Систематический биологический подход также более применим к изменчивому миру, в котором виды находятся в постоянном движении, а организм и окружающая среда должны быть синхронизированы. В конце концов, системы могут быть устойчивыми или гомеостатичными или хрупкими только при определенных внешних и внутренних условиях. Вы не можете говорить о стойкости иммунитета, генной сети или целого организма, не уточняя при этом множество биологических переменных и параметров окружающей среды. Каждая система уникальна, и ее невозможно отделить от обстановки вокруг. Это приводит нас к вопросу: когда мы говорим о здоровье, это здоровье для кого? Относительно каких внутренних и внешних условий?
Ответы на эти вопросы критичны для понимания здоровья и лечения болезней. Такой подход может помочь избавиться от самой стигмы болезни, поскольку мы предполагаем, что и здоровье, и болезнь нормальны, они отражают различные закономерности и образ жизни. Болезнь не противоречит природе и не сигнализирует об отсутствии норм — нормы просто другие. Это не значит, что мы должны возвышать болезнь: нам не нужно смотреть на страдания как на благо и способ закалить характер, так же как мы не должны видеть в психических заболеваниях путь к просветлению.
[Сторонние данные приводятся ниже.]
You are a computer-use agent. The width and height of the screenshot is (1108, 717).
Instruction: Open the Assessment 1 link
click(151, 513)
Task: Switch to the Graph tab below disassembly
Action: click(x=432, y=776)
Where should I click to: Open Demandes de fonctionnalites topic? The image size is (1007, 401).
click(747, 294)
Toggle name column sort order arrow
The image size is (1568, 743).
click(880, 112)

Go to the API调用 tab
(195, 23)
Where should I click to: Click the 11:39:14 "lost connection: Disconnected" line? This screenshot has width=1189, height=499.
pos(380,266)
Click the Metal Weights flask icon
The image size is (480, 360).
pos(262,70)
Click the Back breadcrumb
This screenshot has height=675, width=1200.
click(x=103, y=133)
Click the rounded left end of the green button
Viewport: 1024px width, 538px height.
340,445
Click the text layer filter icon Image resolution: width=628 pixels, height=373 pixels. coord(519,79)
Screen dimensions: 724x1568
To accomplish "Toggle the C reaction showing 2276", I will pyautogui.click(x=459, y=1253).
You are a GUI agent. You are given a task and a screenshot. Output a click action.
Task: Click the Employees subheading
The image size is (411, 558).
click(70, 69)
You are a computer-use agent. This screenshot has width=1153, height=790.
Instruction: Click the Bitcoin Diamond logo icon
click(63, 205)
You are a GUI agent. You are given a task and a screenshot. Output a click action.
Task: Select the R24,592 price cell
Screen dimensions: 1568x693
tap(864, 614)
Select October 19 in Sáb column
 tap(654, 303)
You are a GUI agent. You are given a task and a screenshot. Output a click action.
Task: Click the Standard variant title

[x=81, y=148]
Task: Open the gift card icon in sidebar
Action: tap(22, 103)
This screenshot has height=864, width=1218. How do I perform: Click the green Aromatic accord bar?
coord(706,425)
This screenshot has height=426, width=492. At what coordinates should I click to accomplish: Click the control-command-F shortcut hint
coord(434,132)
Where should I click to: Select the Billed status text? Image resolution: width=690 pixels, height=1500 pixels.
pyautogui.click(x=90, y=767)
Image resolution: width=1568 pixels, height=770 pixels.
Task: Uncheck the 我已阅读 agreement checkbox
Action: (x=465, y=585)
Наоборот, как предполагает натурализация, тот факт, что и здоровье, и болезнь являются нормой, не значит, что они равны или неразличимы.
Взгляд на нашу биологию через призму натурализации дает новую перспективу в отношении здоровых привычек. Хотя философия Кангилема предполагает, что только сам человек способен определить, что идет ему на пользу, это не значит, что здоровье — просто вопрос субъективного выбора или что каждый обладает неограниченной властью в этом вопросе: например, я предпочитаю Х, а ты — Y, следовательно, для меня X — это здоровый выбор. Здоровье человека индивидуально из-за влияния его уникальной жизненной истории и поведения на тело и ум. Так что медицине нужно определять, что предпочтительно для каждого человека в зависимости от его собственной биологии, окружающей среды и образа жизни.
Все это предполагает, что медицина не должна восстанавливать предыдущие нормы (которых может не существовать) после того, как заболевание и просто время изменили живую систему окончательно. Также она не должна заставлять людей подстраиваться под единые стандарты и методы лечения, которые диктуют органы здравоохранения, поскольку то, что полезно для одного, может уничтожить другого. Вместо этого новая, индивидуальная медицина должна сотрудничать с человеком, чтобы найти новый способ работы, который будет учитывать его уникальную физиологию, а также возможности и ограничения конкретной окружающей среды. Во многих случаях смена среды может оказаться эффективнее, чем действия над больным.
Никогда еще взгляд на этот вопрос не был таким критичным, учитывая беспокойства, что медицинские институты патологизируют нормальность: вводят форму лечения, которая учитывает социальные и политические ценности вместо самого заболевания. Идет ли речь о всплеске популярности риталина в школах или о постоянно меняющихся советах по поводу здоровой диеты, кажется, больше всего нам нужна философия медицины, которая ориентируется на интересы пациента и соответствует контексту жизни каждого человека.